(Stored data entries)
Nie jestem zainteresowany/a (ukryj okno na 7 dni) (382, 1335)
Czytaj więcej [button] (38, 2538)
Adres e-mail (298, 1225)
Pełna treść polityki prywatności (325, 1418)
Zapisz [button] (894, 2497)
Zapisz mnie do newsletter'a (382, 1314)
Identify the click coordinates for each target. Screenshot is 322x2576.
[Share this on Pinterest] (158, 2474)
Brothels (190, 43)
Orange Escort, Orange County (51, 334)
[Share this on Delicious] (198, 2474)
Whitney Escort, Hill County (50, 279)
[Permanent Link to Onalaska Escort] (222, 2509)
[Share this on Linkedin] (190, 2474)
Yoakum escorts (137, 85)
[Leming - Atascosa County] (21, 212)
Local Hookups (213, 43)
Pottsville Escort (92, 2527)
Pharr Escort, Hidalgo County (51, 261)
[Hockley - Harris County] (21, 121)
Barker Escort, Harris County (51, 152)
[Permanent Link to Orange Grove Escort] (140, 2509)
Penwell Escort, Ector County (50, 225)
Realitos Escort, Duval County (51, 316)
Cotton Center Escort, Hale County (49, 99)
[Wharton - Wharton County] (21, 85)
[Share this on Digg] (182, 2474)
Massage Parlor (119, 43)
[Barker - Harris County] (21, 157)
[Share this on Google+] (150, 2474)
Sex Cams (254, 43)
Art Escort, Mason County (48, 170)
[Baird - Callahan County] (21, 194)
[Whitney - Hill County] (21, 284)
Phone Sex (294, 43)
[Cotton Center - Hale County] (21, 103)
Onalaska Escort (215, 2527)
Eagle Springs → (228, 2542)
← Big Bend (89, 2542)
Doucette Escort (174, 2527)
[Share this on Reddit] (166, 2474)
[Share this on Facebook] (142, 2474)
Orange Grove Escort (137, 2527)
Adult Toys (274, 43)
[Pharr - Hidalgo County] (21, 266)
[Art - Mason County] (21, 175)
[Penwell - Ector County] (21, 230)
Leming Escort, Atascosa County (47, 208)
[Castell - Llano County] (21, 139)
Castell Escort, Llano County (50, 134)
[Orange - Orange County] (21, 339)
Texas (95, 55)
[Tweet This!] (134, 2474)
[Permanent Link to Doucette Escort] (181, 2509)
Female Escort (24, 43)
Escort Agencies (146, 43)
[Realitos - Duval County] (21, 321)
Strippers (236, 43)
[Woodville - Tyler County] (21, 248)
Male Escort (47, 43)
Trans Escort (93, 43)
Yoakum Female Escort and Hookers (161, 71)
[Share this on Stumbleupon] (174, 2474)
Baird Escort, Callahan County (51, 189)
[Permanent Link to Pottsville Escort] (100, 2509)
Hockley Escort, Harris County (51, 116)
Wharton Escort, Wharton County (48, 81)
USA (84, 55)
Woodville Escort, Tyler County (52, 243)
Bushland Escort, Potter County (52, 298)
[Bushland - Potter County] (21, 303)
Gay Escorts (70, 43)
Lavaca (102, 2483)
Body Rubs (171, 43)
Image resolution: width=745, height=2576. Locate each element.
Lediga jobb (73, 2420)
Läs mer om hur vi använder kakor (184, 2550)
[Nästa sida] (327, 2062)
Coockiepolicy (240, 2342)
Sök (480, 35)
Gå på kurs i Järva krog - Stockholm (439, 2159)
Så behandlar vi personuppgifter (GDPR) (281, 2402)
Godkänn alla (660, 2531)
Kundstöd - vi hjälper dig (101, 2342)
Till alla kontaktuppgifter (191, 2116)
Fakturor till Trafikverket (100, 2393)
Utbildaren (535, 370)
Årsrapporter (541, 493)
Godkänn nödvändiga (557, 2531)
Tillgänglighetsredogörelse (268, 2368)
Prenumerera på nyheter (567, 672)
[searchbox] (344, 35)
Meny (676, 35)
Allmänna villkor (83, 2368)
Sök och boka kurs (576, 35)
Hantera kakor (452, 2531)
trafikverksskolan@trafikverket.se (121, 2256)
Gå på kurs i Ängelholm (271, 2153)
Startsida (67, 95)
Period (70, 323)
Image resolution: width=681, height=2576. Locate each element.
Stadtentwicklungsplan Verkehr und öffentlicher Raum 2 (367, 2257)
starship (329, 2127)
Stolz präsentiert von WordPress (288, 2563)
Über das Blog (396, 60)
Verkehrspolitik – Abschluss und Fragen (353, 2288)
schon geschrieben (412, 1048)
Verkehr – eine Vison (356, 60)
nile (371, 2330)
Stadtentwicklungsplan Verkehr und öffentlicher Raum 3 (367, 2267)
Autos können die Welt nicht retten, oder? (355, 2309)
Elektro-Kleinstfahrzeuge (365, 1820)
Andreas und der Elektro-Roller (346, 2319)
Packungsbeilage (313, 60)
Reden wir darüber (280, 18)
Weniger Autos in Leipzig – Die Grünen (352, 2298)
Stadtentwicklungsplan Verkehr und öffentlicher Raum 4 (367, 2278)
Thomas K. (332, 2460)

*Work order*:
Reading through the preceding records, tally each line that holds the word "Female" and give the tally by itself.

*Task output*:
2